Re: mysterious 2.0.33 crashes

Doug Ledford (dledford@dialnet.net)
Thu, 19 Feb 1998 07:28:48 -0600


Alfredo Sanjuan wrote:
>
> I've recompiled my kernel disabling CONFIG_PCI_OPTIMIZE and CONFIG_SKB_LARGE.
> Until now I have an uptime of 1 day, 18:05 (cross my fingers), with no Oopses
> at all. Everything is working fine under a high network presure. If anybody want
> to have a look at my .config I can send you.
>
> >> If it's in masquerading or IP-multicasting, I'll find out soon since I
> disabled
> >> these features yesterday because I don't really need them yet.
>
> /alfredo

OK..first off, thanks to everyone who sent me their .config files. I
received six different config files from machines that were crashing and one
config file from Jon Lewis on a machine that was not crashing for
comparison. Amongst the machines that were crashing, roughly 66% had
PCI_OPTIMIZE enabled. Roughly 66% had TRITON support enabled. The one
working config (from Jon Lewis) had IP_MASQUERADING enabled and in use.
That's not to completely exonerate the masquerading code, as the huge loop
that was noted by JuanJo Ciarlante could still have an impact depending on
processor speed and how other devices react to large amounts of time spent
with interrupts off. The one overriding factor in the failing .config
files, and that happened to be different on Jon Lewis' config file, was the
presence of CONFIG_SKB_LARGE. At this point, based on what I have in the
various .config files, I would be prepared to make the following
suggestions:

1. Disable PCI Bus Optimization (CONFIG_PCI_OPTIMIZE). We already know
that in at leat two cases this single option has made a difference,
presumeably because some PCI chipsets are a little flaky and don't handle
the optimizations properly.

2. Disable the CONFIG_SKB_LARGE option. This is too uniformly established
in the problem machines not to be suspect.

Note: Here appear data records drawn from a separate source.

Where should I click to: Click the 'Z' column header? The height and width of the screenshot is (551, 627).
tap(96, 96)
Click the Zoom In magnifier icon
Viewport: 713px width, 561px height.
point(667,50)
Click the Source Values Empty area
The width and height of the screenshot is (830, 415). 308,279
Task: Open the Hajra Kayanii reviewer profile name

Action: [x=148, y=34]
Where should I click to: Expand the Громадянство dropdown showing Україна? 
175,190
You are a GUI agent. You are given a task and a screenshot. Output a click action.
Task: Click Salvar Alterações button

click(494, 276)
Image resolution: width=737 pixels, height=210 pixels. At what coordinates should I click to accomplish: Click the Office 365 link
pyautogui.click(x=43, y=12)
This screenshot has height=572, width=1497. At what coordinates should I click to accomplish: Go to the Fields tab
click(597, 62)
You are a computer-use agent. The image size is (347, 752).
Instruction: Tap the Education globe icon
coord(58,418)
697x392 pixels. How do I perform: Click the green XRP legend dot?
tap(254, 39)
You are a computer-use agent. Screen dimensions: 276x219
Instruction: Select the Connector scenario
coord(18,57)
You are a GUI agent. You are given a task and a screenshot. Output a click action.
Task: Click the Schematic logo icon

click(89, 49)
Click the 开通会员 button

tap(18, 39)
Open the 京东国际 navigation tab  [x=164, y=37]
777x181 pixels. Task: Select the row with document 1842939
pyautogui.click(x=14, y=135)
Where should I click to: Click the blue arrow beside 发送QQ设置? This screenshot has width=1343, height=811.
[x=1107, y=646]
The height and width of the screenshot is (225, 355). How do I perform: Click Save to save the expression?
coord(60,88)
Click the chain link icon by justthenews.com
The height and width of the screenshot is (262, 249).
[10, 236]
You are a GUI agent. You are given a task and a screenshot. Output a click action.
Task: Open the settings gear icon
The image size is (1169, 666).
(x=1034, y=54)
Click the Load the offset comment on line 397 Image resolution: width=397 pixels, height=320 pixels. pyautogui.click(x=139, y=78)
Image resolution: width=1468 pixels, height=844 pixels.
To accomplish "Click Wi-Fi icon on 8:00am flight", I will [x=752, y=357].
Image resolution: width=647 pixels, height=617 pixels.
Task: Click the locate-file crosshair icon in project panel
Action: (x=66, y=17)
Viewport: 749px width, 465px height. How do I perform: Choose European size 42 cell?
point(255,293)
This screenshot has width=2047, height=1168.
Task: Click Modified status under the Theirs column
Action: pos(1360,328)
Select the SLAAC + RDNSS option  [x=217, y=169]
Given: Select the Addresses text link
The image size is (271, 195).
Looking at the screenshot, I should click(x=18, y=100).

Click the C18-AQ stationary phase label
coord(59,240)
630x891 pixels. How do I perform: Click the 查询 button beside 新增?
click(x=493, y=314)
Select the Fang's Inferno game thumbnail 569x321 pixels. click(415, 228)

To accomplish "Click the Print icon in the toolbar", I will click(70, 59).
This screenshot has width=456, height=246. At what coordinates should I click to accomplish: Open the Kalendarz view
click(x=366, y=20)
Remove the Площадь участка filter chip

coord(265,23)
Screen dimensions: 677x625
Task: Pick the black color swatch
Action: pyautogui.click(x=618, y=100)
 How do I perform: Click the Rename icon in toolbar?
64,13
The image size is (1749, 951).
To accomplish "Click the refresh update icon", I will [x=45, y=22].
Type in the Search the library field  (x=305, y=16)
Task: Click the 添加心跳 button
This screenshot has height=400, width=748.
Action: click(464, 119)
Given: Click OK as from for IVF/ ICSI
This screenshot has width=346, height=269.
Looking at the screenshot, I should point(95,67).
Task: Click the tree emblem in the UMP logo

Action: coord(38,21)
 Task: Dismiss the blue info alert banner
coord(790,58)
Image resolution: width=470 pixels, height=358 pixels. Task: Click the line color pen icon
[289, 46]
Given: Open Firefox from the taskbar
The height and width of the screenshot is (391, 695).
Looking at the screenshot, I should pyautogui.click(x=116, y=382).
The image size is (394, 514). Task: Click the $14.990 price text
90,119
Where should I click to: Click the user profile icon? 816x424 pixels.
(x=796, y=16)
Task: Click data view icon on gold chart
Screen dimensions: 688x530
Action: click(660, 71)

3. IF you don't use it, then disable IP_MULTICAST support (although the
kernel code may be fine for multicast support, individual drivers vary in
how they handle this option, including some cards just go strictly into
promisc. mode because they don't have hardware multicast filters, other
drivers have network problems when using multicast, etc, although this
should only be an issue if some piece of software is actually trying to
send/receive multicast packets).

4. IP_MASQUERADING....well, this has been in there enough to be suspect,
but we also know that it can work properly. Any problems with this code
very well may be load/CPU speed/SKB_LARGE combinational dependant. If you
don't need it, disable it. If you do need it, make sure you've done steps
1,2, and 3 to try and make sure this is reliable.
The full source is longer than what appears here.